Nevertheless, we made ourselves as comfortable as possible in the pristine beige leather seating and prepared to be awed by the show. Impressive Choreography, harmonies to die for but the crowd spoke volumes. The amazing theatre was two thirds empty, for the fourth-longest-running show in Broadway history. The London production ran for over twenty years and the Broadway one for eighteen years, and here they were in Doha, after coming all the way from Broadway and on the opening night, the house was over half empty, where was everyone? The Cheesecake Factory in the new Mall of Qatar, that’s where they were, because you can build the fanciest theatre you like, bring the best shows on earth, but you cannot generate an interest in culture where there is none. (Apart of course from the wannabe cultured expats with the disposable cash and supposed interest who will attend any old cock fight in an attempt to feign culture).
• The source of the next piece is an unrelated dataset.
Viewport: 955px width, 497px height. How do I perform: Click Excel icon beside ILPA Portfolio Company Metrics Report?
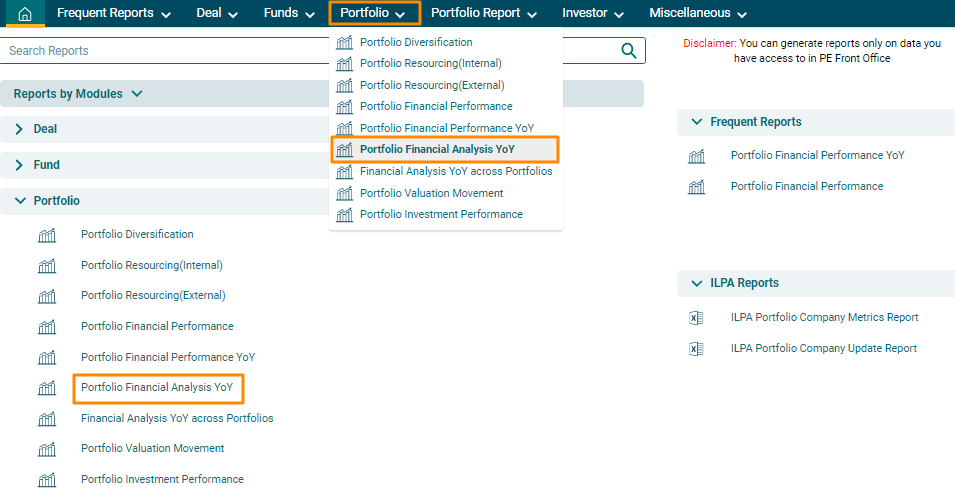point(696,318)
Cork Opera House built in 1855, The Everyman Theatre opened in 1897, the Abbey Theatre in Dublin, 1904, The Gaiety, 1871, An Taibhdhearc, Galway, 1928, and scores mores around the country that are hosting shows week after week, community centres, school halls and back rooms, packing seats without the 3,500 of solar panels but what they do have is atmosphere, intimacy, wine at the interval, a program for Eu. 2 and most of all at every kids shows an illuminous waving thingy that makes every show a hit.